Selain di Amerika Serikat, kata Haris, kain Tapis juga sudah dijajakan di benua Eropa hingga jazirah Arab, di antaranya Belanda dan Dubai.
“Netherland, itu di Bandara Netherland, dan museum tekstil Netherland sama di Dubai yang sudah ada pasarnya,” sambung Haris.
Untuk bisa mengerjakan sebuah kain Tapis berkualitas, Haris mengatakan perlu waktu yang cukup lama.
“Pengerjaan tenunnya cuma satu minggu, cuma yang lamanya itu dari sisi pewarnaan benangnya karena dari pewarna alami.

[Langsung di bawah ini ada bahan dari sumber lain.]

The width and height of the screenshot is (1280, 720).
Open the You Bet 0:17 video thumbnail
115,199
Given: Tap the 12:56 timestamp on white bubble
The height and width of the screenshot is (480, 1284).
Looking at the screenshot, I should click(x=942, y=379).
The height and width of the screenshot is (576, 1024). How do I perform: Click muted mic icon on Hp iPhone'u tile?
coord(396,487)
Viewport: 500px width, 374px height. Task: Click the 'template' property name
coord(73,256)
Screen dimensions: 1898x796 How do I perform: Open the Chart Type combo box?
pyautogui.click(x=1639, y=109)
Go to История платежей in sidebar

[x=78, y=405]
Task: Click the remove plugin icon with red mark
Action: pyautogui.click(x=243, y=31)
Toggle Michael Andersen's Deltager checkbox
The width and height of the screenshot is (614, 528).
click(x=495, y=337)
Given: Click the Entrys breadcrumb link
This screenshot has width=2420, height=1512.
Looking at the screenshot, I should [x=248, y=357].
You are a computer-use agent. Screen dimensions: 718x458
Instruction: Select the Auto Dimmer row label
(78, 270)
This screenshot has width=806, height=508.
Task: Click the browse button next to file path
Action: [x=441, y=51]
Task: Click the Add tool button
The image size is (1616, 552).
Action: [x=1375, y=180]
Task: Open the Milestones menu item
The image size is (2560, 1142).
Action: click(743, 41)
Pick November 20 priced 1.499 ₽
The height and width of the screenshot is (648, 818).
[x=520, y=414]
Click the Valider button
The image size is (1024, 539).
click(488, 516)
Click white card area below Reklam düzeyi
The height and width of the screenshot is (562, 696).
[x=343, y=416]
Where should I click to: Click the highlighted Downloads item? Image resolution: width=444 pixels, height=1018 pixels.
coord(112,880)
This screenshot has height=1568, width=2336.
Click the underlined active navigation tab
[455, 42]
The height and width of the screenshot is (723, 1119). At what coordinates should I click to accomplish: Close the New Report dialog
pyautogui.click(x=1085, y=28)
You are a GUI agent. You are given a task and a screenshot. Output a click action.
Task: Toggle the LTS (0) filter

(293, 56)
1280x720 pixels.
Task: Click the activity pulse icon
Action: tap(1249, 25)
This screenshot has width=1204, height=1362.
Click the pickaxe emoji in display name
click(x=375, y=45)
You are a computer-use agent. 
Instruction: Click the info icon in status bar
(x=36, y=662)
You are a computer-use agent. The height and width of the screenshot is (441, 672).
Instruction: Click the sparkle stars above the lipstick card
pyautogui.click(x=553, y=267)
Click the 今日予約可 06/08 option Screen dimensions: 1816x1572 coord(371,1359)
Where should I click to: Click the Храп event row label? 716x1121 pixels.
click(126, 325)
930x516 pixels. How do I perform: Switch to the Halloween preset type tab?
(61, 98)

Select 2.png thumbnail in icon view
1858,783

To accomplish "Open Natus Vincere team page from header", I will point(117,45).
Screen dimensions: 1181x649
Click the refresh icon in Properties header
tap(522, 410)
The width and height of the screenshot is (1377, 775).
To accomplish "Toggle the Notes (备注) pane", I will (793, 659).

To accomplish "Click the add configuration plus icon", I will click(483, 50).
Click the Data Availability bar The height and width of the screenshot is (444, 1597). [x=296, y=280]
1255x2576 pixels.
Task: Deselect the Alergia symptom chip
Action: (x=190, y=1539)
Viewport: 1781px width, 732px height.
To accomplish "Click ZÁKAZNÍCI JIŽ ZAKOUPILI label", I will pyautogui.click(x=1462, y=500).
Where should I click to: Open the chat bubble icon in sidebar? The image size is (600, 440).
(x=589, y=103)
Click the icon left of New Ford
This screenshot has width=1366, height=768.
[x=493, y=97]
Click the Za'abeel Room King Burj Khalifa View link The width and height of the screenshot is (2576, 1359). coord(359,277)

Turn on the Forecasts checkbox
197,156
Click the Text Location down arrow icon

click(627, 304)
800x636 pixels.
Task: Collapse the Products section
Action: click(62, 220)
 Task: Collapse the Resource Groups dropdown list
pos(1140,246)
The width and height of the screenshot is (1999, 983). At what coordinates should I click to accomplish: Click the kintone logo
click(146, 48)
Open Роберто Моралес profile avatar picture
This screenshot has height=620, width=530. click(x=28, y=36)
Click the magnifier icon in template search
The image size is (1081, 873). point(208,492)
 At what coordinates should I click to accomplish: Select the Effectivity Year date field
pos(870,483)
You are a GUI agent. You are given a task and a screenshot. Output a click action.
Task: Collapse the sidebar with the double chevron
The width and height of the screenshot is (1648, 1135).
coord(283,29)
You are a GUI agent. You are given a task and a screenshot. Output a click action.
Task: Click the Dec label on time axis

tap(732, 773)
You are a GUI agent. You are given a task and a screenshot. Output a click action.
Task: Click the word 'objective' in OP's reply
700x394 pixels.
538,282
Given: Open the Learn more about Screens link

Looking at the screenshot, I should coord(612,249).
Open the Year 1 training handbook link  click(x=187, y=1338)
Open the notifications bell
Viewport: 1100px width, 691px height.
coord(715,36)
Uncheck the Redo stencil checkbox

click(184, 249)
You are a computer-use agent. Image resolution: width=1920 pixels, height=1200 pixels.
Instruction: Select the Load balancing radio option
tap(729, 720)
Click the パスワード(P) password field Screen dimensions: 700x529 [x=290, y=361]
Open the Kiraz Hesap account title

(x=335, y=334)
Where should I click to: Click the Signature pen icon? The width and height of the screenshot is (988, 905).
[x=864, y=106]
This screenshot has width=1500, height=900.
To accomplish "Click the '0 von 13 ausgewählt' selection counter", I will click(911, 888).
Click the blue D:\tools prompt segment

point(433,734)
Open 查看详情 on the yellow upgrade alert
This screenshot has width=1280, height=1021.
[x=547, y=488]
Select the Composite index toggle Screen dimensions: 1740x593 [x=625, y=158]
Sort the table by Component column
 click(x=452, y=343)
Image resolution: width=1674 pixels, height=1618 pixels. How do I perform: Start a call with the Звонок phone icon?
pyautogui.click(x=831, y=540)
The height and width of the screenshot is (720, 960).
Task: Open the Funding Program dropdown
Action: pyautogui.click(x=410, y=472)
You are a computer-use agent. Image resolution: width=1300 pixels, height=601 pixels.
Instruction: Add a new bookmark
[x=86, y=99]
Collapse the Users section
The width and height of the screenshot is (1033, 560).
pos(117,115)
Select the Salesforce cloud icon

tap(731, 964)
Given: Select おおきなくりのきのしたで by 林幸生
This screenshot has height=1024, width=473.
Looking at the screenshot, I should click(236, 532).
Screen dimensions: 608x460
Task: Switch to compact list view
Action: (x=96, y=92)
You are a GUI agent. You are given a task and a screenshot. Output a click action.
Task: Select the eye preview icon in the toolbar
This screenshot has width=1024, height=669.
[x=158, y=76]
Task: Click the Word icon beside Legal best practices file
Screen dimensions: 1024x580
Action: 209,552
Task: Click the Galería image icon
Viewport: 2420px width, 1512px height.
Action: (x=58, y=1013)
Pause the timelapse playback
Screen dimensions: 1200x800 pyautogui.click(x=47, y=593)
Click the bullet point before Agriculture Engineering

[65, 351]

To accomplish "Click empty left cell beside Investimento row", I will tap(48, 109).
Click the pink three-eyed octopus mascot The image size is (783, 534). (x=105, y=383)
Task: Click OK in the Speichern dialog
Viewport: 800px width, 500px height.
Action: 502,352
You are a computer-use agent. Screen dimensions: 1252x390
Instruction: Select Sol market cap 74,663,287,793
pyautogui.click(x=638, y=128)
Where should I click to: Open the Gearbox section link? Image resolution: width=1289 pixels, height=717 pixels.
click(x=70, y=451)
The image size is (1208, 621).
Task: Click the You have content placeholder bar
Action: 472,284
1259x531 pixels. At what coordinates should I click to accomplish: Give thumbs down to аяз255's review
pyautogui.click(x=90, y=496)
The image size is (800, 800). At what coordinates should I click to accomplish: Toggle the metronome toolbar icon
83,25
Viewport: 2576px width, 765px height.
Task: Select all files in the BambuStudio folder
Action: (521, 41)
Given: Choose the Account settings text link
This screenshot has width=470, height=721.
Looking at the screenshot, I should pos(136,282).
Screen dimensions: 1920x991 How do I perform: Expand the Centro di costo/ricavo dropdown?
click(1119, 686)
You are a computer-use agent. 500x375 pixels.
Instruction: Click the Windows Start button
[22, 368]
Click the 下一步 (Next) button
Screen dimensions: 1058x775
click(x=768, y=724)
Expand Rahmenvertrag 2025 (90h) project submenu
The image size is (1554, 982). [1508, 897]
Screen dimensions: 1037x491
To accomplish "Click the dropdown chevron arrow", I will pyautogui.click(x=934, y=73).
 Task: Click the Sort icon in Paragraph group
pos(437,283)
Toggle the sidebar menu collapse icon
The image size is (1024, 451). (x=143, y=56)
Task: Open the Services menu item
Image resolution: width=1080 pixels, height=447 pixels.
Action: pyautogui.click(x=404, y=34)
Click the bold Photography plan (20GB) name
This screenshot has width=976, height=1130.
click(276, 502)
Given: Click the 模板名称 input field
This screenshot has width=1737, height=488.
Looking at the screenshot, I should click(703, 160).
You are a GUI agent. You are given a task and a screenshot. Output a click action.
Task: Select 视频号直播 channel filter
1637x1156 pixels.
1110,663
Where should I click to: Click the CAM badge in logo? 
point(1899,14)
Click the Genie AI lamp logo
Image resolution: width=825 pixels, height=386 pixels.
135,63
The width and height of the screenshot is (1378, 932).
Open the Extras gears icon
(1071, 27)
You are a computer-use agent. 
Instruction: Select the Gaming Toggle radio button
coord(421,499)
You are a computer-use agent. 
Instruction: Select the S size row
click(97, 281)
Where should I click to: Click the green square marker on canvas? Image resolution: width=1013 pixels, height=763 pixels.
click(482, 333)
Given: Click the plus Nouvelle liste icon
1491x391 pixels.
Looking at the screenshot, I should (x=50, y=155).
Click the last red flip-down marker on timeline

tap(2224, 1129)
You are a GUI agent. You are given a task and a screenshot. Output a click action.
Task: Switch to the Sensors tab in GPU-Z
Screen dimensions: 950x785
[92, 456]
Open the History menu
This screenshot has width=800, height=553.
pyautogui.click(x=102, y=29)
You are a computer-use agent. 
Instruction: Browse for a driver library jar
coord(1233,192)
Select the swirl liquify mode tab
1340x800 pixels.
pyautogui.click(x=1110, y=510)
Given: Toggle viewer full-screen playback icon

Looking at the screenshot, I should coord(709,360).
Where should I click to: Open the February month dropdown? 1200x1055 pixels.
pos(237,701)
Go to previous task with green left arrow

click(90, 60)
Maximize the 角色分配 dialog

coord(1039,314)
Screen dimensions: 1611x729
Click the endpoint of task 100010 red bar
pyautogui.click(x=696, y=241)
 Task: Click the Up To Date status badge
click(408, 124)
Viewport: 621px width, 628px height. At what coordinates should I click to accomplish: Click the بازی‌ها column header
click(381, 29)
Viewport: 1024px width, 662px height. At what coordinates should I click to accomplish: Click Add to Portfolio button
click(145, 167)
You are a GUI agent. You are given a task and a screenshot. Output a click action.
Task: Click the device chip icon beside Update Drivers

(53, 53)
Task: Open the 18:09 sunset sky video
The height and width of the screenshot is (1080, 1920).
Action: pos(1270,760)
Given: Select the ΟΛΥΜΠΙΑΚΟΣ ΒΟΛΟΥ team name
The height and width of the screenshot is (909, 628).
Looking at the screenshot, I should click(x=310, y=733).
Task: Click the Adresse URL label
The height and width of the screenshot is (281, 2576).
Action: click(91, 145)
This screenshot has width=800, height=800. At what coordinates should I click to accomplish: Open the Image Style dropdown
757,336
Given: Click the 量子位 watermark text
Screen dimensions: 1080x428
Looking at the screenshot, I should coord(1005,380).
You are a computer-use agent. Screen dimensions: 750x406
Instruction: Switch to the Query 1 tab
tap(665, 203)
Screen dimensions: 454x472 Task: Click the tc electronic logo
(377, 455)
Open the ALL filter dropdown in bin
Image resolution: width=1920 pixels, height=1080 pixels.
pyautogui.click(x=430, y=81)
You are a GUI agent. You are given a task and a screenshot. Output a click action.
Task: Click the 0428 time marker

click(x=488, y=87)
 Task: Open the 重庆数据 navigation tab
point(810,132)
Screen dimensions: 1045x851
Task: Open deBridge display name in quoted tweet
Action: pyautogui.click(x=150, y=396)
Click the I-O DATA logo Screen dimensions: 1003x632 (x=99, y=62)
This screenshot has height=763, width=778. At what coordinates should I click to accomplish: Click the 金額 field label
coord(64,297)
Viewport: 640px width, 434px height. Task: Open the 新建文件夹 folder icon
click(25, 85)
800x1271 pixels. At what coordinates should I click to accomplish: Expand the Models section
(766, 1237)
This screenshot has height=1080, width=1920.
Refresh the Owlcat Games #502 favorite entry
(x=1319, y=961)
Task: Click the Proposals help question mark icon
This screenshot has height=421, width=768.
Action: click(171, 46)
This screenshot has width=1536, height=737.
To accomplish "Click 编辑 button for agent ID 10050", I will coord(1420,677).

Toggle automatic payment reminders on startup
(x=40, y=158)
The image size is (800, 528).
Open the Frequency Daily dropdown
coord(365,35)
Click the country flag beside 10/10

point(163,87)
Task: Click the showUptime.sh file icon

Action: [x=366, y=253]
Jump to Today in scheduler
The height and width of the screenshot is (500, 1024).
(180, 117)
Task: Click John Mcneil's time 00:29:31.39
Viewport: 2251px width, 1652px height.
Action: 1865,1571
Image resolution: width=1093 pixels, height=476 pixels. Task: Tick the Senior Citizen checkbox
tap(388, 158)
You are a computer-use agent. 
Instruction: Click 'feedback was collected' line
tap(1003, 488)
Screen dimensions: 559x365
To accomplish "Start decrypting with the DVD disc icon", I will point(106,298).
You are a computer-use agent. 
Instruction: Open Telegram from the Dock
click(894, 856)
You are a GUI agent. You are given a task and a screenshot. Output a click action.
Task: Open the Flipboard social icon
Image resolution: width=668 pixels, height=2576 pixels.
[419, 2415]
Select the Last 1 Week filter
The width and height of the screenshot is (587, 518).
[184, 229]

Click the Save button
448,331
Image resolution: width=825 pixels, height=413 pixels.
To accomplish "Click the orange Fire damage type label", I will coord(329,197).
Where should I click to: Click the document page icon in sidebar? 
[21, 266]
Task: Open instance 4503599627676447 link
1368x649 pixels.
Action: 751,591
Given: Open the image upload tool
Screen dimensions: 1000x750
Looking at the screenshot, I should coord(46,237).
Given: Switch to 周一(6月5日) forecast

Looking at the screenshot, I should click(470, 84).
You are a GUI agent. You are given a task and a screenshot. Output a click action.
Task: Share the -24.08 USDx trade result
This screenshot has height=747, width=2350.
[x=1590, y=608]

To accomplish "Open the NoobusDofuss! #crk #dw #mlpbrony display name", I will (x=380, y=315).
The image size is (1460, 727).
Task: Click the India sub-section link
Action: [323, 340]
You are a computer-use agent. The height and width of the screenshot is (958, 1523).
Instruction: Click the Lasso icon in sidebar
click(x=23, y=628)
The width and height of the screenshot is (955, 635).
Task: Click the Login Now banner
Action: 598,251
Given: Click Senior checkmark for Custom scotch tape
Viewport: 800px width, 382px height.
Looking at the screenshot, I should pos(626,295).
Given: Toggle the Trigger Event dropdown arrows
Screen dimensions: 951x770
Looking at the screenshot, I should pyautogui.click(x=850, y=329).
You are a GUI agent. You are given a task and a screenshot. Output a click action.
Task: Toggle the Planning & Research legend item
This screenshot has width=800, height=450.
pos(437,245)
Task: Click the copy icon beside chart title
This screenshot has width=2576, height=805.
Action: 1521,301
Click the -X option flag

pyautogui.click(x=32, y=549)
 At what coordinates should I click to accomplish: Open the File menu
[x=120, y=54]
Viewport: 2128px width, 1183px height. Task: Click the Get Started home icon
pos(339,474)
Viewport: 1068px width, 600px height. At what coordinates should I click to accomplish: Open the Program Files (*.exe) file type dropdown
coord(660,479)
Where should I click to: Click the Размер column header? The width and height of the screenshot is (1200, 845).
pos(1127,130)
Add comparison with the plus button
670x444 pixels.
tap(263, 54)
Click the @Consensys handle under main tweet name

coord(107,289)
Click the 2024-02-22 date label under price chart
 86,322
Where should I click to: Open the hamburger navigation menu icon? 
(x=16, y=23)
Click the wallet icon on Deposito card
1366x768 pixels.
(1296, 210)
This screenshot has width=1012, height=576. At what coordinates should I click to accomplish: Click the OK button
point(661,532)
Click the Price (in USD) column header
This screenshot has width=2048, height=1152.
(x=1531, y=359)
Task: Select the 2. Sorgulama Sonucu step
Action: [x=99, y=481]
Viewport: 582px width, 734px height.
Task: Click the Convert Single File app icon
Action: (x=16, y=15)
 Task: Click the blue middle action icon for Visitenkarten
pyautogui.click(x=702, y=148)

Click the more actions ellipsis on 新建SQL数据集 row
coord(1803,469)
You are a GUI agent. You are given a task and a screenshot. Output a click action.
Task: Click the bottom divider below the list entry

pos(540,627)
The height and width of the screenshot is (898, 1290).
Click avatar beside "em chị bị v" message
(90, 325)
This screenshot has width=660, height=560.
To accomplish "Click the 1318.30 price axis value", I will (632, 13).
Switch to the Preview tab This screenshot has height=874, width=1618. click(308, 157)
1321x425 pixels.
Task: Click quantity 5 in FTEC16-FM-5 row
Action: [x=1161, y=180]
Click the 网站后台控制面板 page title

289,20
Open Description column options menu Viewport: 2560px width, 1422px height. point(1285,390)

Produksinya itu kalau dihitung sampai hasil jadi sama disulam hampir 20 hari,” jelas dia.
Namun, kerajinan tangan ini berbuah manis tatkala harga sebuah kain Tapis di pasar internasional dihargai tinggi.
“Untuk harga paling murahnya Rp3,5 juta sampe di angkat Rp7,5 juta,” ungkapnya.
Haris mengatakan, Atikoh fokus terhadap pengembangan UMKM yang ada di daerah. Ia mengaku mendapat pesan dari Atikoh agar tenun ini bisa terus digali dan dilestarikan ke generasi muda.
“Pesannya Bu Atikoh, ini terus digali lagi, dilestarikan lagi karena ini hasil 1905 transmigrasi Jawa ke Lampung. Inilah hasilnya,” tutup Haris.